The passage of the Incorporated Societies Bill into law is likely to result in unintended consequences for community sport organisations (CSOs) in New Zealand, which have not been fully considered in the drafting of the legislation, according to the New Zealand Amateur Sport Association Inc.

The Association believes that the Bill (as currently drafted) is likely to:

  • accelerate the voluntary and involuntary dissolution of CSOs
  • impair the recruitment of volunteers to govern and administer CSOs
  • reduce the ability of CSOs to deliver the physical and social benefits of organised amateur sport to local communities and as a result
  • decrease the overall level of participation in CSOs nationally.
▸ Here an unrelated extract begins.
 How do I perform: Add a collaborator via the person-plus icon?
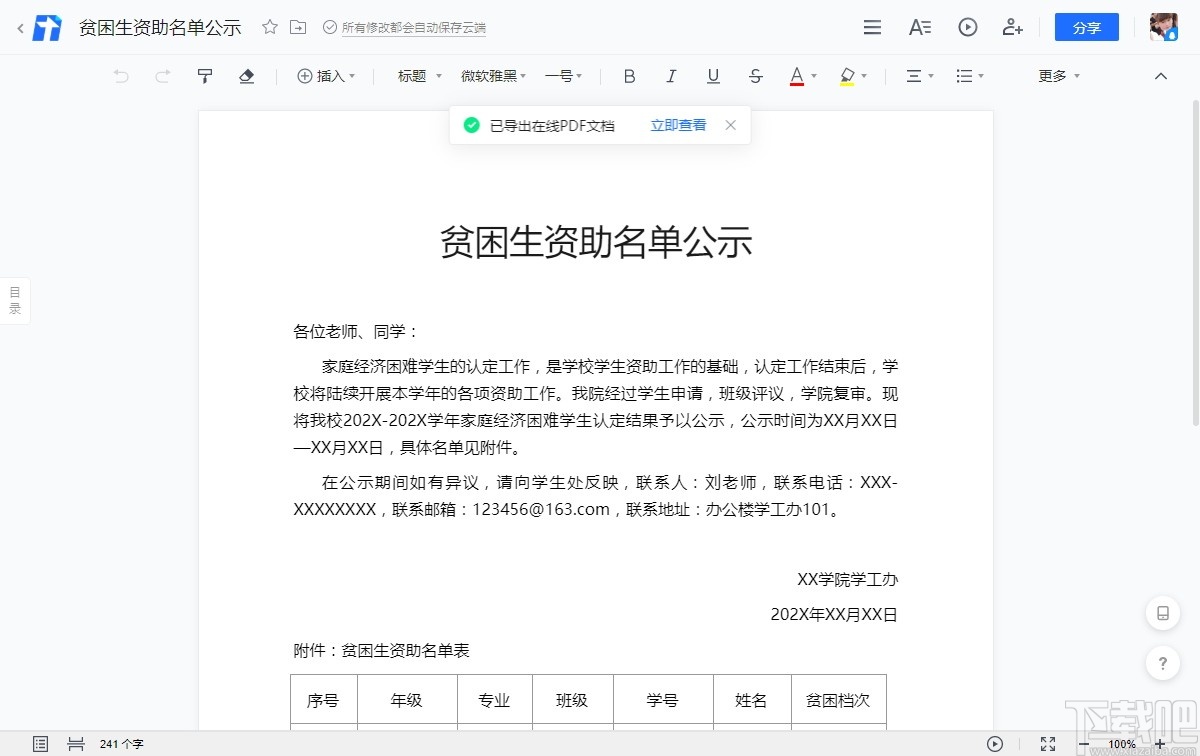point(1012,27)
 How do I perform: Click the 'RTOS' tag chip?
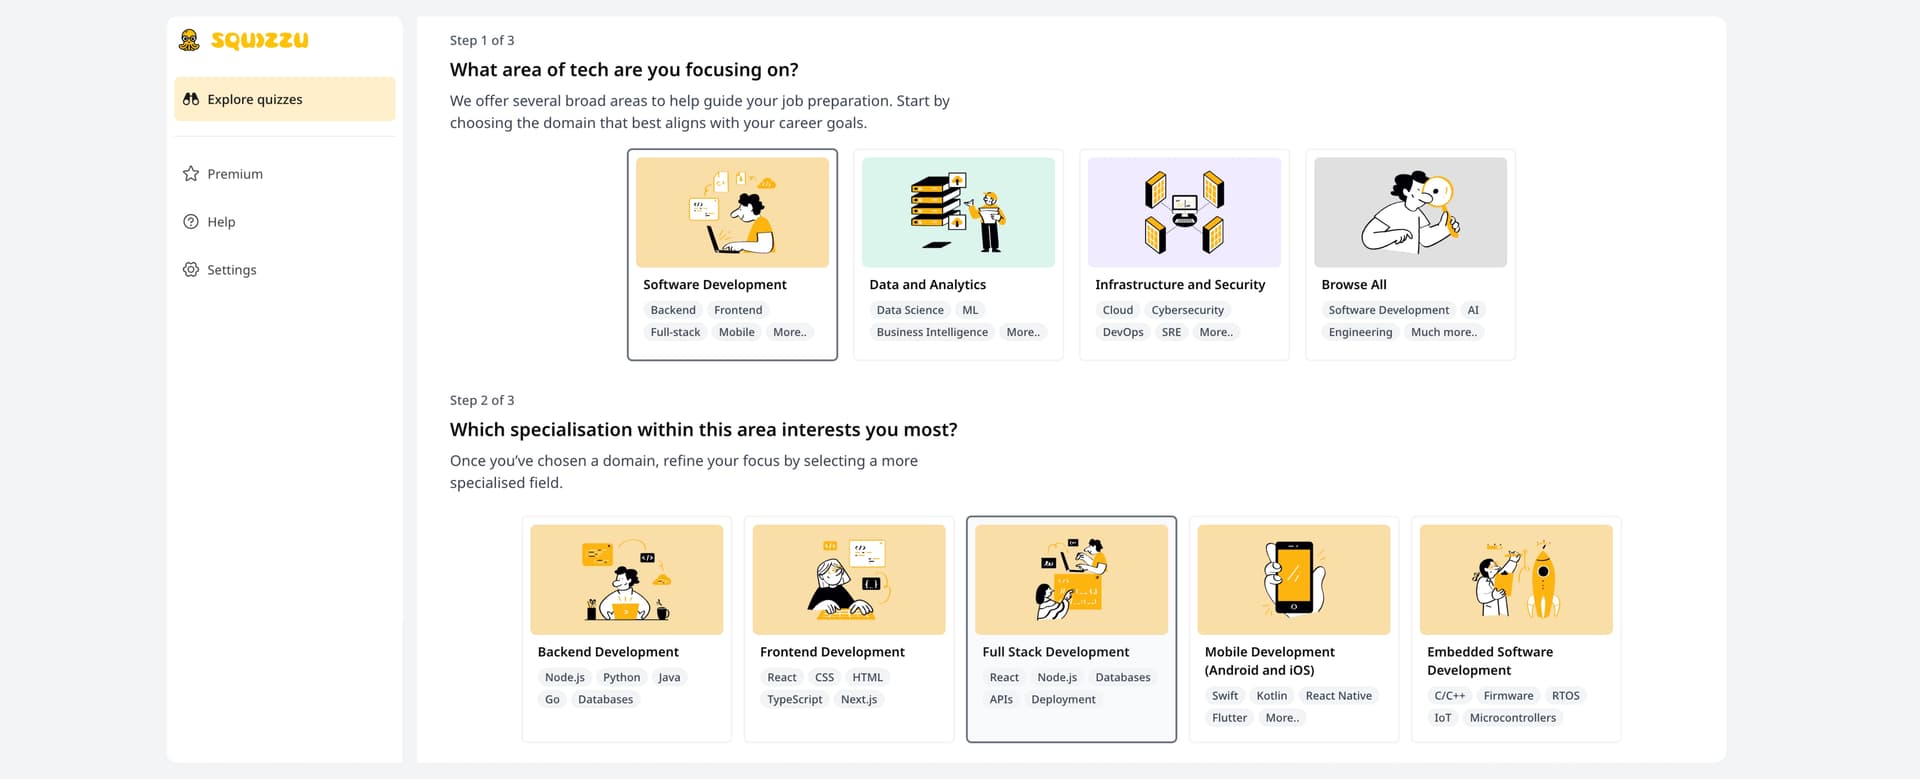(1565, 695)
In preparing its submission on the Bill to the Economic Development, Science and Innovation Committee, the Association notes that nearly 1,000 CSOs have been dissolved by the Registrar in the past five years, in many cases involuntarily for failure to comply with the requirements of the existing Act. Based on a survey of CSOs undertaken since the Bill was introduced to Parliament in March, 98% of respondents were not aware of the Bill and had not been contacted by their national governing body concerning their obligations should it pass into law.

Association President, Marian George said that, “while the Association is generally supportive of the objective of the Government in modernising the existing Act, it opposes certain aspects of the draft legislation owing to concerns that some reforms contained in the Bill will place additional regulatory burdens on CSOs and their volunteers, which have the potential to negatively impact on community participation in sport, (both on and off-field).”

Association Chairman, Gordon Noble-Campbell notes that, “in principle, the Association believes that legislative reform should seek to ameliorate (rather than further impair) the governance and operational capability of non-profit CSOs”, which is why it has recommended seven proposed changes to the Bill for the consideration of Parliament’s Economic Development, Science and Innovation Committee.

The Association, was formed and incorporated in April 2017 to work collaboratively with all sporting codes in promoting, fostering, advancing, and encouraging the core values of organised amateur sport. Its vision is that all communities (both urban and rural) have viable and enduring amateur sporting bodies which attract, engage, build, and sustain membership based on each participant’s and each community’s unique needs. Participation and achievement in organised amateur sport is essential for healthy communities and must be a critical goal, for the well-being of society.